Items from a data source:
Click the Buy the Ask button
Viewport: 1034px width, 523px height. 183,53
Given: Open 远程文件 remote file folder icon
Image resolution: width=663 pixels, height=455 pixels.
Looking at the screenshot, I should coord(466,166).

### Work to be completed
Word for word, copy out the records.

### Answer area
Click the Buy the Ask button
Viewport: 1034px width, 523px height. 183,53
Given: Open 远程文件 remote file folder icon
Image resolution: width=663 pixels, height=455 pixels.
Looking at the screenshot, I should coord(466,166).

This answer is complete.